▸ **Goal of the exercise**
Somewhere below, one line contains "What are the" and a later line contains "[SUBMIT] (392, 242)". Output those two lines and everything between them exactly, and nothing else.

▸ **Data listing**
· · · · ·

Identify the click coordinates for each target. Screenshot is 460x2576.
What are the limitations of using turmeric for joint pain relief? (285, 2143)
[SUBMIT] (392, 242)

· · · · ·

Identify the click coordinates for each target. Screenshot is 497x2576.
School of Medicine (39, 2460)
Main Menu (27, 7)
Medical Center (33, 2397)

· · · · ·

▸ **Result of the exercise**
What are the limitations of using turmeric for joint pain relief? (285, 2143)
[SUBMIT] (392, 242)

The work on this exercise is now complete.